+++ SUPPLIED MATERIAL

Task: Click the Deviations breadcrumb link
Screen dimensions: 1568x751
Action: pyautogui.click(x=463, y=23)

++++++
+++ SUPPLIED MATERIAL

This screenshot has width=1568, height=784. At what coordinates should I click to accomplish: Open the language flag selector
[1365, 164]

++++++

PROBLEM:
Print the records exactly, starting with the line that contains "Task: Click the Deviations breadcrumb link" and going on through the line that contains "Action: pyautogui.click(x=463, y=23)", and print only those lines.

FINISHED TASK:
Task: Click the Deviations breadcrumb link
Screen dimensions: 1568x751
Action: pyautogui.click(x=463, y=23)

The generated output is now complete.